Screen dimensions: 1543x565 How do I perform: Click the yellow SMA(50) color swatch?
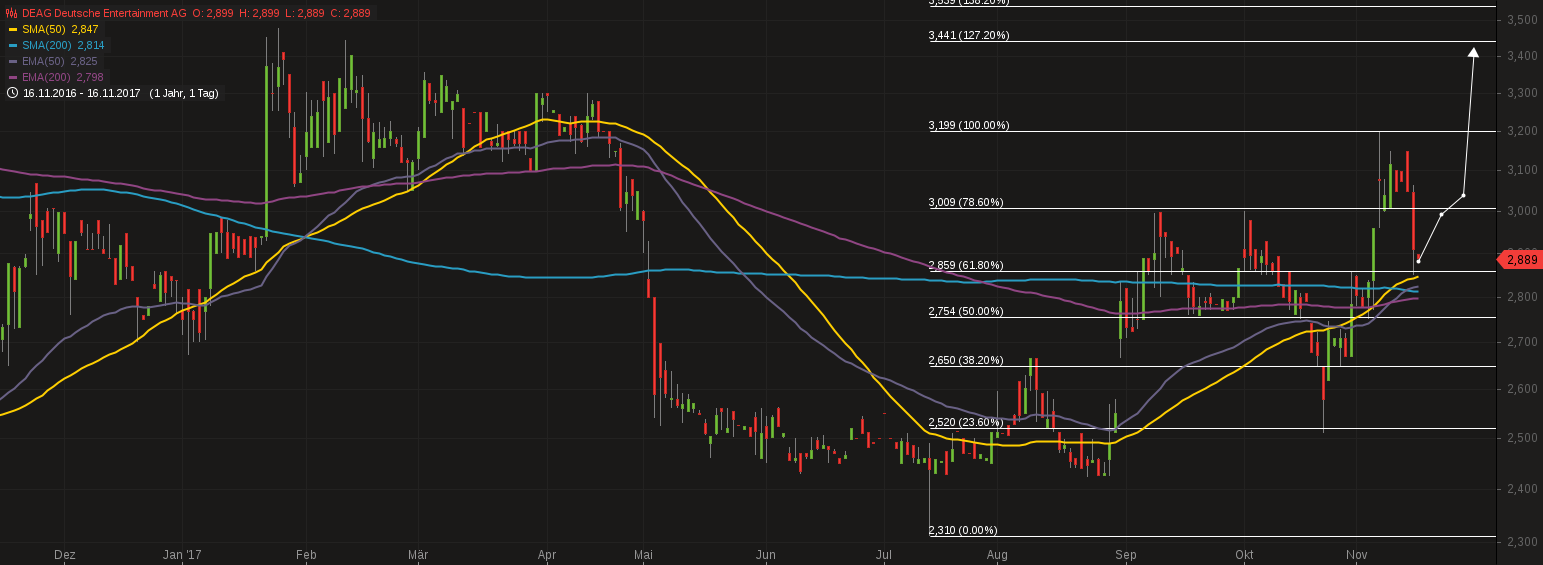point(12,29)
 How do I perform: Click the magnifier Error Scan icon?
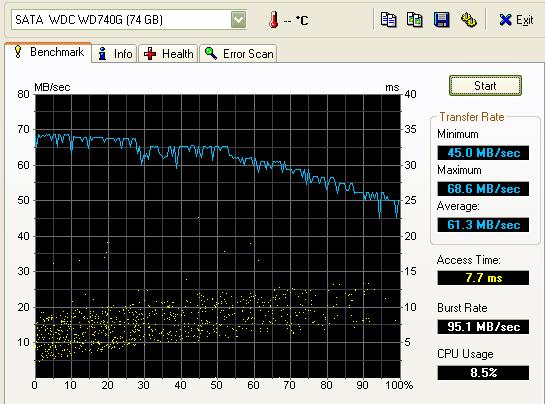point(211,54)
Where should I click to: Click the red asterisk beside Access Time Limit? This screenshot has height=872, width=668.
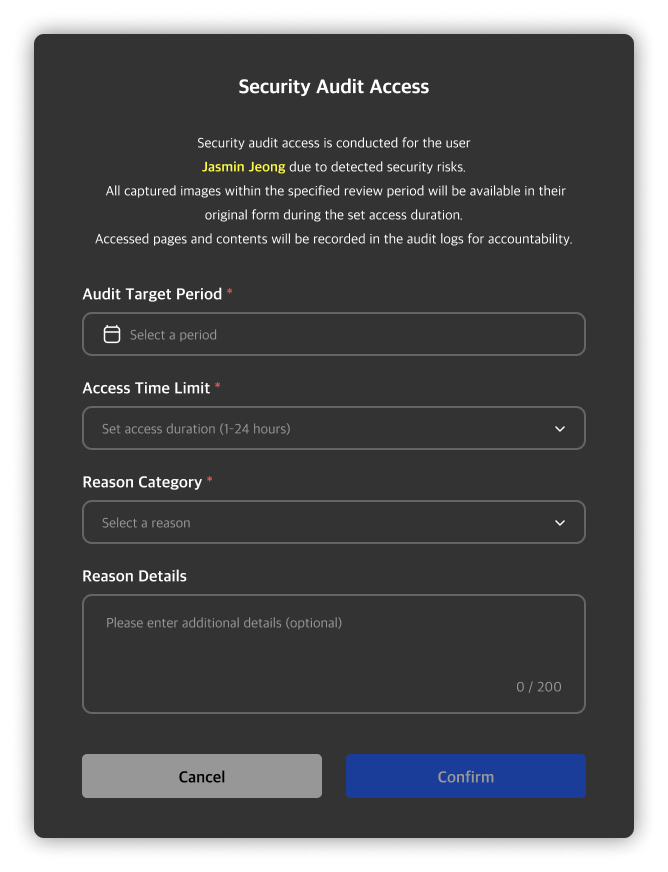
──────────────────────────────
> TASK TO COMPLETE: Nothing but the lines from the line with "How do I perform: Click the magnifier" through the last line of the listing above should be repeated, and pictures should be left out.

> RESULT BELOW:
 How do I perform: Click the magnifier Error Scan icon?
point(211,54)
Where should I click to: Click the red asterisk beside Access Time Limit? This screenshot has height=872, width=668.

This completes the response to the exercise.